Vatikan/UNO: "Man muss sehen, wohin die Gelder genau gehen"
Der Heilige Stuhl
warnt vor falschen Wegen bei der Gesundheitsversorgung für Frauen und Kinder in Entwicklungsländern.
Am Mittwoch hatte UN-Generalsekretär Ban Ki-moon beim UN-Gipfel zur Armutsbekämpfung
in New York mitgeteilt, dass die Staatengemeinschaft die Rekordsumme von 40 Milliarden
Dollar – also rund 30 Milliarden Euro – aufwenden will, um Frauen und Kindern eine
bessere gesundheitliche Versorgung zu sichern. Dass die UNO zu diesem Zweck derart
viel Geld fließen lassen möchte, bekundet ein „verändertes Bewusstsein“ der internationalen
Gemeinschaft, das Problem Armut und Gesundheit anzugehen, lobte im Gespräch mit uns
die Untersekretärin des Päpstlichen Rates für Gerechtigkeit und Frieden, Flaminia
Giovanelli.
„Zweifellos positiv ist, dass man die Dringlichkeit dieser
Aufgabe hervorhebt. Man muss aber sehen, wie dieses Anliegen „Verbesserung der Gesundheit“
übersetzt wird. Denn das fünfte Millenniumsziel, auf das diese Summe zielt, spricht
von der Besserung der Gesundheitsversorgung der Mütter. Sie sollen bis 2015 weltweit
Zugang zu Systemen der Reproduktionsgesundheit haben. Nun wissen wir aber, was hinter
diesen Fachausdrücken steckt. Die Tendenz ist, im Tausch gegen diese Hilfsgelder die
Zahl der Geburten zu reduzieren. Wie Kardinal Peter Turkson am Montag vor dem Gipfel
sagte: Habt keine Angst vor den Armen. Armut kann man nicht beseitigen, indem man
die Armen beseitigt.“ Einige westliche Staats- und Regierungschefs, darunter
die deutsche Kanzlerin Angela Merkel, haben die Entwicklungsländer dazu gemahnt, mit
Geldern zur Entwicklungshilfe gut umzugehen. Ein legitimer Appell, findet die „Nummer
drei“ des päpstlichen „Ministeriums für Entwicklungshilfe“: „Das heißt, an
das Prinzip Verantwortung zu appellieren. Eines der grundlegenden Prinzipien für jeden,
der regiert. In der Tat beobachten wir in armen Ländern oft schlechte Regierungsführung.

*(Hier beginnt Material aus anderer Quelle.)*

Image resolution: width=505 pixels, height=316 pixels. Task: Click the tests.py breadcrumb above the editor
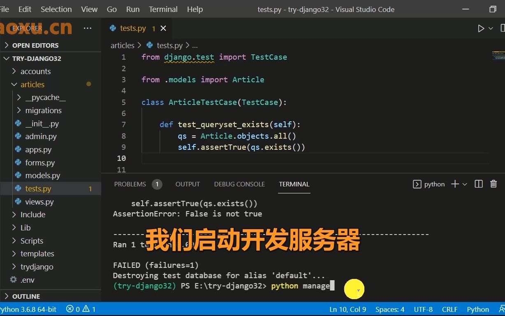tap(169, 45)
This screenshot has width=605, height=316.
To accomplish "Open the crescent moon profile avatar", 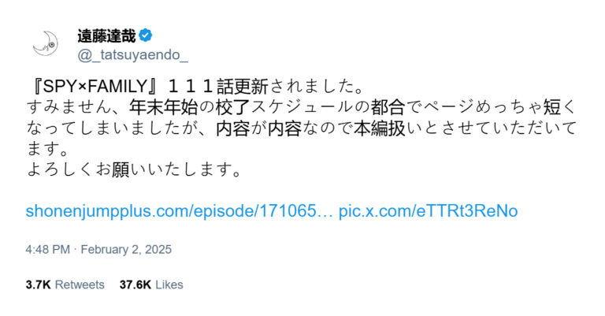I will 46,43.
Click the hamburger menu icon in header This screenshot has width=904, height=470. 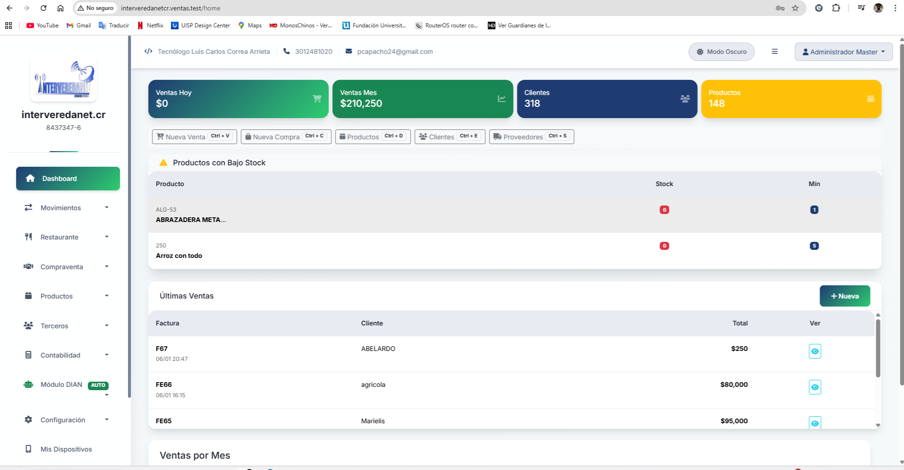pyautogui.click(x=774, y=51)

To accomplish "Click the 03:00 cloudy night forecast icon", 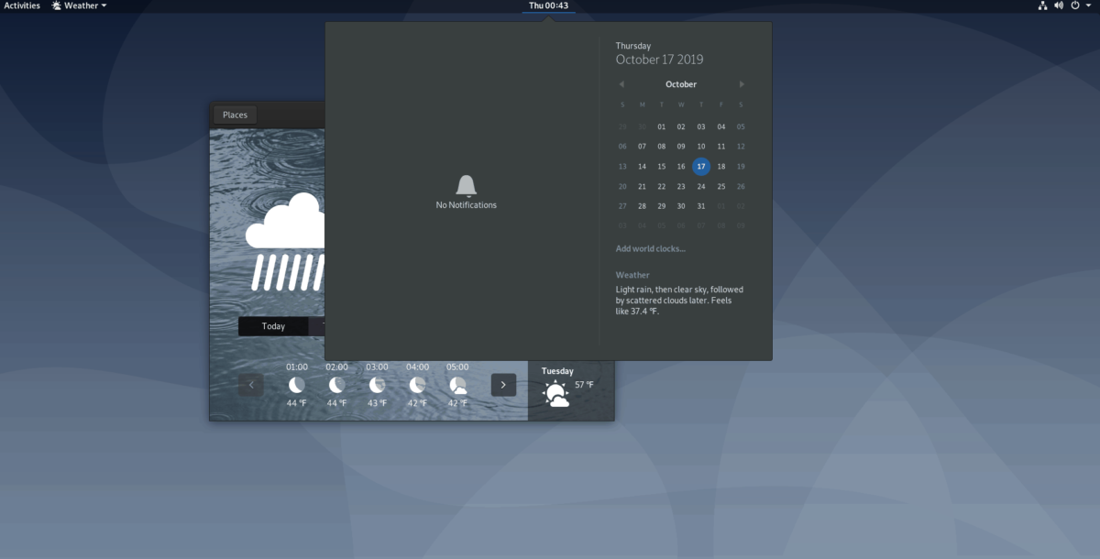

Ich nenne ein neu sich ergebendes Problem: Riesige Grundstücke in ärmeren Ländern,
die an andere Staaten, an Konzerne oder Private verkauft werden. Die Regierenden lassen
das zu, weil die ausländischen Industrien mit dem Kaufpreis dazu beitragen, die Bilanz
aufzufetten. Aber es handelt sich gleichzeitig um eine Verarmung des Landes, ein Abgang
an Rohstoffen, an landwirtschaftlicher Nutzfläche. Wir haben es hier mit einer Art
neuer Kolonialisierung zu tun. Das wäre eine Aufgabe, in der die Verantwortung der
Regierenden eine größere Rolle spielen müsste.“ (rv 23.09.2010 gs)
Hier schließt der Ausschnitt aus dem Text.